Thursday 25 June 2015

Workout Routine Change Up!

I did a post near to when I first started this blog explaining the ins and outs of my old workout routine. Although I felt like that was a good routine to start this journey off with, I felt like I was hitting a brick wall and it wasn't really benefiting me because it was purely cardio based. So I stepped it up a level and worked out a new workout routine. After doing research into different styles of workouts I wanted to make sure I had plenty of muscle building and toning exercises because it is a really good way to burn fat.

Whilst researching I also came across the Cardio Bum horror stories, and that was when I stepped up the squats and glute exercises. No one wants a cardio bum! Peachy Perfect, always. 

Below I have written out and illustrated my workout I do everyday. ( Do excuse my ever so slightly green bean looking illustrated people) 
  • 30 minute run 
I go for a 30 minute HIIT, where I will do exactly what I did on the treadmill in the gym:
Ill start with a slow jog then move into HIIT:
standard run for 1 minute
sprint for 30 seconds
standard run for 1 minute
sprint for 30 seconds. 
I will do that in 10 minute intervals.

4 days a week followed by my workout routine below which I do 6 days a week:

 Non equipment exercises:


 Burpees -  20 reps

Alternating push-up plank 30 seconds

Reverse plank - 20 seconds hold, repeat 3 times.
If you cant raise your body high enough, try straight arms instead of bending them.

Mountain climbers - 30 seconds. 
2x 30 second reps

 Plank - 20 seconds hold, repeat 3 times
Plank on your front.



Medicine ball:
5kg V up- 30 reps 

Medicine squat, rise lift above head - 20 reps.
Keep back as straight as you can and keep medicine ball to chest.

Mason twist /Russian twist with medicine ball - 30 reps
If you cant lift your legs at first, keep them bent with your feet flat on the floor whilst doing the twists.

Kettle bells: 

Pass through lunges 6kg - 20 lunges

Kettle bell swings 8kg - 30 swings 
Make sure you are lifting from your legs, it is super important to bend your legs when you swing down, lifting from your back will cause your lower back to become uncomfortable and ache later on. ( trust me, I learnt the hard way. This heads up will save you the pain)

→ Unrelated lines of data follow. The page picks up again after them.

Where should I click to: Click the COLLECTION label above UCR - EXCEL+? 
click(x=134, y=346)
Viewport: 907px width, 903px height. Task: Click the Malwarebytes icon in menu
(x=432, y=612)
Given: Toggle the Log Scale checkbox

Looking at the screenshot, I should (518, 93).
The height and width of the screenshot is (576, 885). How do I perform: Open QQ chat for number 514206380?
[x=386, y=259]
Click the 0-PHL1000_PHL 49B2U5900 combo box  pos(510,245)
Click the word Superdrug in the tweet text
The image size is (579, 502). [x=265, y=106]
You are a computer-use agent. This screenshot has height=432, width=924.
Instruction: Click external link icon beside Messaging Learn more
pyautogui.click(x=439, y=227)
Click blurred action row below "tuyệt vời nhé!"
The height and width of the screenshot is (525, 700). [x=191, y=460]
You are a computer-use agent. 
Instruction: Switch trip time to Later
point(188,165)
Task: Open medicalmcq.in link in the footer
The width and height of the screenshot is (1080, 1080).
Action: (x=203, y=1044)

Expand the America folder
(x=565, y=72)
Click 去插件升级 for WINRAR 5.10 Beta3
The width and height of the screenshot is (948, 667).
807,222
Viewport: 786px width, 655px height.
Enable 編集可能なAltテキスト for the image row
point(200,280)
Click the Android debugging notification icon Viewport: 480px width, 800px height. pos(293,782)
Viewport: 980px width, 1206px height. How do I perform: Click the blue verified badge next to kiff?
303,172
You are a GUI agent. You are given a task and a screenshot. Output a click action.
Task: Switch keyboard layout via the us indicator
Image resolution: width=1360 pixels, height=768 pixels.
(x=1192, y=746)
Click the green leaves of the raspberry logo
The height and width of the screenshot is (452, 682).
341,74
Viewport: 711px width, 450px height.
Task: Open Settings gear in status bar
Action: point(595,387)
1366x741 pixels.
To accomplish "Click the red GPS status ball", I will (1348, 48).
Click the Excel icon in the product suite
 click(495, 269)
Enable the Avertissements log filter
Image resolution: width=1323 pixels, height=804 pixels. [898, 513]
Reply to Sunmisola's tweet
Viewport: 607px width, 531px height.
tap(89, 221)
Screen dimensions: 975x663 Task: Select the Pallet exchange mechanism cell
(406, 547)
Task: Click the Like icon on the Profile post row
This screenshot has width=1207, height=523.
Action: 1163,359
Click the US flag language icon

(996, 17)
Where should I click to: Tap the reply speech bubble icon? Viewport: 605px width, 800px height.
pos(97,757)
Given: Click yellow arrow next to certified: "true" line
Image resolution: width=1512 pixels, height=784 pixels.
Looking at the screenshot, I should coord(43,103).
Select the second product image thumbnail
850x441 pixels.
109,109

One arm kettle bell push press 4kg - 15 reps on each arm 

Kettle bell single leg deadlift 6kg - 10 reps each leg 

Squat, kettle bicep curl, rise, push above head 4kg - 20 rep
This one is similar to the medicine ball squat:
  • Hold the kettle bell at the "horns" close to your chest 
  • Squat down, complete a bicep curl with the kettle bell
  • Rise from the squat 
  • Push above head


Repeat the whole workout 2x.


Post Workout Warm Down
I then move onto warming down because I want to reduce as much ache as possible the next day. I use the app 'DailyYoga' which has a ton of cool yoga workouts tailored to what you want.
  • DailyYoga


I know this workout routine wont be perfect for everyone but I wanted to put it up to show that you don't always need to pay for a gym membership to workout and to give some ideas for other routines. If you don't have kettle bells or a medicine there are a ton of exercises that you can do that can have a similar effect on your body without using equipment, do your research and put your own routine into practise!